Reproduce the lines of the material verbatim, starting with the line containing "Expand answer dropdown" and ending with the line containing "will click(x=590, y=391).".

################

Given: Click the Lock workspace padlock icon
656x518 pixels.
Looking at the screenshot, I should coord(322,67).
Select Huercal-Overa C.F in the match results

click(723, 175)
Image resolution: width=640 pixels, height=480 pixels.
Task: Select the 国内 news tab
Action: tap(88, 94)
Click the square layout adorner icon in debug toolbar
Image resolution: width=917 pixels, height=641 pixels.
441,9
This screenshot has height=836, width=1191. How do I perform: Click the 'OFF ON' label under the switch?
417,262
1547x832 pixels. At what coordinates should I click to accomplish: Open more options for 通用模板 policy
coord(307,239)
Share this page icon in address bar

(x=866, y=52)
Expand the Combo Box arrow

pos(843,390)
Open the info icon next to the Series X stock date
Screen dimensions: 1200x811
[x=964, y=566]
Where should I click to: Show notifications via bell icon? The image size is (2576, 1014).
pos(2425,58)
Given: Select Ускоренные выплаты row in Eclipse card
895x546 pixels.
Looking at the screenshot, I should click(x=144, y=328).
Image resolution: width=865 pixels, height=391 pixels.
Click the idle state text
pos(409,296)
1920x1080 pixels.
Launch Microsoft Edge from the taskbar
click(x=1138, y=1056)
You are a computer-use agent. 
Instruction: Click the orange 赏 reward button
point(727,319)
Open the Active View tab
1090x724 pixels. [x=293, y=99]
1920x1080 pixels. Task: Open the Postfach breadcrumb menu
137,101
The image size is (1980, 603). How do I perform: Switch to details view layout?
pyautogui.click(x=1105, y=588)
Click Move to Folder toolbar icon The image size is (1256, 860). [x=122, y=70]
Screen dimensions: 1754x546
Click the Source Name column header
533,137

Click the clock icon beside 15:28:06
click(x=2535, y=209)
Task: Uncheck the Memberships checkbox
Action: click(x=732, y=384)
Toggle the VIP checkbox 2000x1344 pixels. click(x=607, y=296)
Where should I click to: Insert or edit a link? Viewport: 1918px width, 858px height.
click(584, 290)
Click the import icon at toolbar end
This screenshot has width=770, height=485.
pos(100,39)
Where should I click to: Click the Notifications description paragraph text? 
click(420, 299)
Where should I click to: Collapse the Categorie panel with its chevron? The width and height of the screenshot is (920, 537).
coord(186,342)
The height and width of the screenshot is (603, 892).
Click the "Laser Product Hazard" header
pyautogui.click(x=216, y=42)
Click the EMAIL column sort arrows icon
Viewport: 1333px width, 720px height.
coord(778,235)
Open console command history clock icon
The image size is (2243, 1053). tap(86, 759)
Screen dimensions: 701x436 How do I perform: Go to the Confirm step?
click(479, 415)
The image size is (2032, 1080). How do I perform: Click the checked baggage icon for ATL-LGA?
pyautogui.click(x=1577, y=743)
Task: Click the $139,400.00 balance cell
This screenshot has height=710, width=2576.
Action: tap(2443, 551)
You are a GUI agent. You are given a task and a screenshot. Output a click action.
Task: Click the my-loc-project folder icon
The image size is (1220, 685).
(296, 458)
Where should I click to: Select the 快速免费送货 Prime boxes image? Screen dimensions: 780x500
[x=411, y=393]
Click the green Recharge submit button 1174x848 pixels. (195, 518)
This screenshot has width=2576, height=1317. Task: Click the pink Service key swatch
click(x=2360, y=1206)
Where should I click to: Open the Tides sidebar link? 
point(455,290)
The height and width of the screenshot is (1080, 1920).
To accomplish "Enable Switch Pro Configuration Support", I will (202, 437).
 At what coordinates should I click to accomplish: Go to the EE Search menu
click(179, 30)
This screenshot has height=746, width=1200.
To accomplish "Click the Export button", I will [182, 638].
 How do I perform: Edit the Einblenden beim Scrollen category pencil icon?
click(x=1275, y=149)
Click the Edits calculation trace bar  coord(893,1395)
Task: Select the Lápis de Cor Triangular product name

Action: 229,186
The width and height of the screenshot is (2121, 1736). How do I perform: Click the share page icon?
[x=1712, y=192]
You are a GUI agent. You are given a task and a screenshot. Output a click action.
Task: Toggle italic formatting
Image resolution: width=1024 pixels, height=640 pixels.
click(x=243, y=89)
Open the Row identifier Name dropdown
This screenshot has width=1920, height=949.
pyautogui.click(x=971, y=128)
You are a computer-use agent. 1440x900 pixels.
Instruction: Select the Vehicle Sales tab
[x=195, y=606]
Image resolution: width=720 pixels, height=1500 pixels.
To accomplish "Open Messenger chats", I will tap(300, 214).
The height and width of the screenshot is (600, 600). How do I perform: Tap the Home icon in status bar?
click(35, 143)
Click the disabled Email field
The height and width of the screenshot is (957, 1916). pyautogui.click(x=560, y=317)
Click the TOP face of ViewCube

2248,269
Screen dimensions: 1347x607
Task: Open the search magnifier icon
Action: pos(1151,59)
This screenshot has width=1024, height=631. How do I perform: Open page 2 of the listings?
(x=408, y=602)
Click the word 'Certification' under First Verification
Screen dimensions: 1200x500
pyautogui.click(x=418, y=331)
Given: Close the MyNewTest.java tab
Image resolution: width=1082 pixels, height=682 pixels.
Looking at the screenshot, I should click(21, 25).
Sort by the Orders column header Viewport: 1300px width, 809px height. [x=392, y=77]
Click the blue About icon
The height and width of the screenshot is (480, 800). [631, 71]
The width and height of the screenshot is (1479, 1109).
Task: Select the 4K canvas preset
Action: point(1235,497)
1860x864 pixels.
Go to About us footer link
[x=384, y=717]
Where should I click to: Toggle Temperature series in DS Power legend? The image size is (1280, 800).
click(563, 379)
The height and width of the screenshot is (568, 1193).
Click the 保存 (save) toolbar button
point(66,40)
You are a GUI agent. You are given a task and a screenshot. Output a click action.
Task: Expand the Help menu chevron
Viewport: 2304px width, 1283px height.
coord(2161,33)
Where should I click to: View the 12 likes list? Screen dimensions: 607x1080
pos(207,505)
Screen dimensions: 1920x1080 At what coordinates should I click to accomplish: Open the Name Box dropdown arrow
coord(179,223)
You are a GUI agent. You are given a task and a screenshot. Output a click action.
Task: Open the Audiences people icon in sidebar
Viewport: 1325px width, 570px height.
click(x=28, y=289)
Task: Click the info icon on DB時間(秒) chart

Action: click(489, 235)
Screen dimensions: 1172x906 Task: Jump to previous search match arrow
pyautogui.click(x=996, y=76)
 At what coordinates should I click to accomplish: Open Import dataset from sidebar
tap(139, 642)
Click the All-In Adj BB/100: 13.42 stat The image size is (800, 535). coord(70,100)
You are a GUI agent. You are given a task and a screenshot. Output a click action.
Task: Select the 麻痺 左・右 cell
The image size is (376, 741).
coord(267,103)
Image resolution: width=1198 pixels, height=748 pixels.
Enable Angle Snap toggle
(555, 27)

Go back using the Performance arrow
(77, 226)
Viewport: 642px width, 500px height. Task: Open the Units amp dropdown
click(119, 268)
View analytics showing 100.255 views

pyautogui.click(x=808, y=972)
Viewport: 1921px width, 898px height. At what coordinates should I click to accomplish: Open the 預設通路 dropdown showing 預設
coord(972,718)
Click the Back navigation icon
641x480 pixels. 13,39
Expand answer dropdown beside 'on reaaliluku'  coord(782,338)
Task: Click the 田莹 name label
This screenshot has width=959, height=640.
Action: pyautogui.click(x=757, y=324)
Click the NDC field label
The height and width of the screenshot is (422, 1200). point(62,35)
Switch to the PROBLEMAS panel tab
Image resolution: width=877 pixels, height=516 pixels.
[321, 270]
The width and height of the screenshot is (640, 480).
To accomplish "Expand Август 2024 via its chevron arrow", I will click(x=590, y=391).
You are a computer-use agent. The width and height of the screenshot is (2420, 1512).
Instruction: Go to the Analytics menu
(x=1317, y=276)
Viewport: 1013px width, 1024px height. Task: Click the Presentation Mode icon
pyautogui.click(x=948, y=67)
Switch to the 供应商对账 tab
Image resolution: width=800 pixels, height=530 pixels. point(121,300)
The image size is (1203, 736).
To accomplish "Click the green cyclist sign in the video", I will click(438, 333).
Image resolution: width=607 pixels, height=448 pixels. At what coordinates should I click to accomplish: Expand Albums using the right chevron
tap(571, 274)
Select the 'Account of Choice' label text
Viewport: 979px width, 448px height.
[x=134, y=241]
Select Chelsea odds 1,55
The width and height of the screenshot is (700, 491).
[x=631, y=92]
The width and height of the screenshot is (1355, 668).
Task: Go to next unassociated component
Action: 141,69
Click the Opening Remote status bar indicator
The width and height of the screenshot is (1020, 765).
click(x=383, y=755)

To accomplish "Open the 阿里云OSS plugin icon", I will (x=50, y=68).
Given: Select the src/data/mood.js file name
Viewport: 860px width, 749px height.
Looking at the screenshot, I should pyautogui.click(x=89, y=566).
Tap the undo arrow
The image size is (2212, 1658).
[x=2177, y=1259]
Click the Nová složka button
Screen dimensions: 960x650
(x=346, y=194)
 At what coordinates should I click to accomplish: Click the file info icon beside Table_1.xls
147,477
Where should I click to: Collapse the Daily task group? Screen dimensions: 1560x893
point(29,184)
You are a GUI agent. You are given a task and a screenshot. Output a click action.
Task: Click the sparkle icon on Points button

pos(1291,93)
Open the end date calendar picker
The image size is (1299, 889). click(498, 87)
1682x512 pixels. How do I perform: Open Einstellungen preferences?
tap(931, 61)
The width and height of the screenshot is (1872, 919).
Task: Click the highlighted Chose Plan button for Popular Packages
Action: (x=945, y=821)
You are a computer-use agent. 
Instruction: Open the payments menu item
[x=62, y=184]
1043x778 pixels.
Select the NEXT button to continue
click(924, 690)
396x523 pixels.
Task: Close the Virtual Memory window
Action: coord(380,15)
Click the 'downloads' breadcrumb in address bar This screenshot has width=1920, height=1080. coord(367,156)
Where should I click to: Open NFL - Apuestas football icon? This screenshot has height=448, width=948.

################

Solution to the problem —
Expand answer dropdown beside 'on reaaliluku'  coord(782,338)
Task: Click the 田莹 name label
This screenshot has width=959, height=640.
Action: pyautogui.click(x=757, y=324)
Click the NDC field label
The height and width of the screenshot is (422, 1200). point(62,35)
Switch to the PROBLEMAS panel tab
Image resolution: width=877 pixels, height=516 pixels.
[321, 270]
The width and height of the screenshot is (640, 480).
To accomplish "Expand Август 2024 via its chevron arrow", I will click(x=590, y=391).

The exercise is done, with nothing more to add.